In the copy you make, include no pictures, and transcribe every record exactly.

STUDY MATERIAL: Begin

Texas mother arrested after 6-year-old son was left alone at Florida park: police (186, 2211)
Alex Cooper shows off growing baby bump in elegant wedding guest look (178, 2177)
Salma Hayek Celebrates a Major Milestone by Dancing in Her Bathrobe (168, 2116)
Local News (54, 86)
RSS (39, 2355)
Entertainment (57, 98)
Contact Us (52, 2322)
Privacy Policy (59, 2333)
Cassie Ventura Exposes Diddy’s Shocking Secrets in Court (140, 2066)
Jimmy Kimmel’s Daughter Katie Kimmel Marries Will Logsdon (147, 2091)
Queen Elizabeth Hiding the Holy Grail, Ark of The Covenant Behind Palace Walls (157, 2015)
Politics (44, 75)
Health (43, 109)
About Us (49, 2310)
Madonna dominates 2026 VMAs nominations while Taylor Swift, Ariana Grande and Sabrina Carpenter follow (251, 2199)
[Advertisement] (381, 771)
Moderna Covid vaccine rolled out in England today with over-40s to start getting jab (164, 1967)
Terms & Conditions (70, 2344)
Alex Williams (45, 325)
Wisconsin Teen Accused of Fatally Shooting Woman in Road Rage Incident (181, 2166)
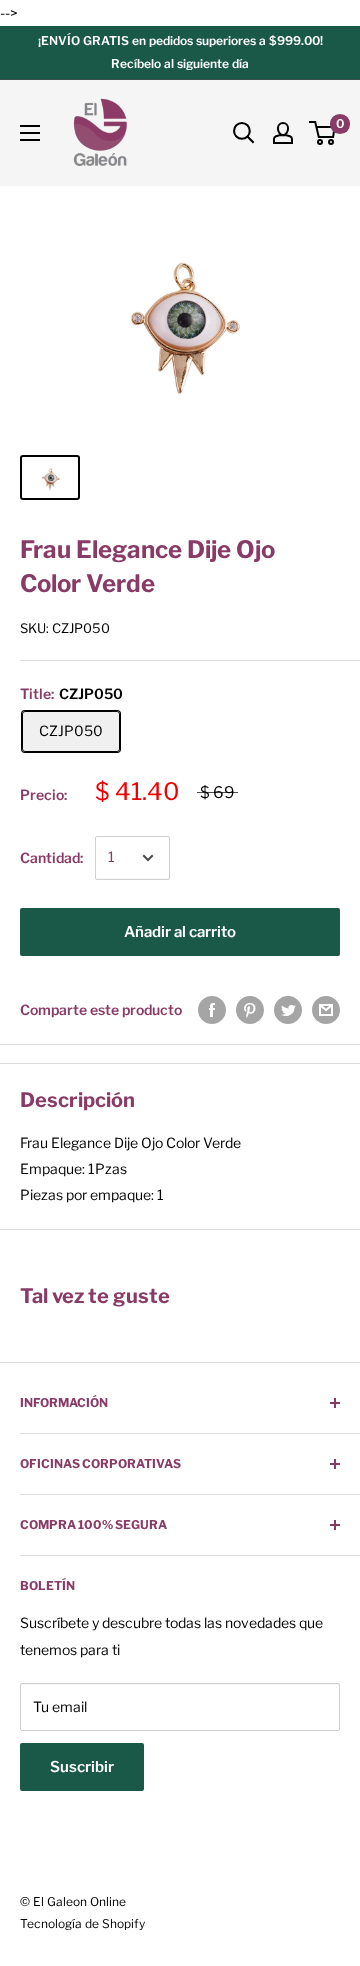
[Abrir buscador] (244, 133)
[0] (323, 133)
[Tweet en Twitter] (288, 1010)
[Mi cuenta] (283, 133)
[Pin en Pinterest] (250, 1010)
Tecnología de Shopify (82, 1923)
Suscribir (82, 1767)
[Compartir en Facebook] (212, 1010)
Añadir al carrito (180, 932)
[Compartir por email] (326, 1010)
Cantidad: (51, 857)
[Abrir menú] (30, 133)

STUDY MATERIAL: End

= ANSWER TO THIS EXERCISE =
Texas mother arrested after 6-year-old son was left alone at Florida park: police (186, 2211)
Alex Cooper shows off growing baby bump in elegant wedding guest look (178, 2177)
Salma Hayek Celebrates a Major Milestone by Dancing in Her Bathrobe (168, 2116)
Local News (54, 86)
RSS (39, 2355)
Entertainment (57, 98)
Contact Us (52, 2322)
Privacy Policy (59, 2333)
Cassie Ventura Exposes Diddy’s Shocking Secrets in Court (140, 2066)
Jimmy Kimmel’s Daughter Katie Kimmel Marries Will Logsdon (147, 2091)
Queen Elizabeth Hiding the Holy Grail, Ark of The Covenant Behind Palace Walls (157, 2015)
Politics (44, 75)
Health (43, 109)
About Us (49, 2310)
Madonna dominates 2026 VMAs nominations while Taylor Swift, Ariana Grande and Sabrina Carpenter follow (251, 2199)
[Advertisement] (381, 771)
Moderna Covid vaccine rolled out in England today with over-40s to start getting jab (164, 1967)
Terms & Conditions (70, 2344)
Alex Williams (45, 325)
Wisconsin Teen Accused of Fatally Shooting Woman in Road Rage Incident (181, 2166)
[Abrir buscador] (244, 133)
[0] (323, 133)
[Tweet en Twitter] (288, 1010)
[Mi cuenta] (283, 133)
[Pin en Pinterest] (250, 1010)
Tecnología de Shopify (82, 1923)
Suscribir (82, 1767)
[Compartir en Facebook] (212, 1010)
Añadir al carrito (180, 932)
[Compartir por email] (326, 1010)
Cantidad: (51, 857)
[Abrir menú] (30, 133)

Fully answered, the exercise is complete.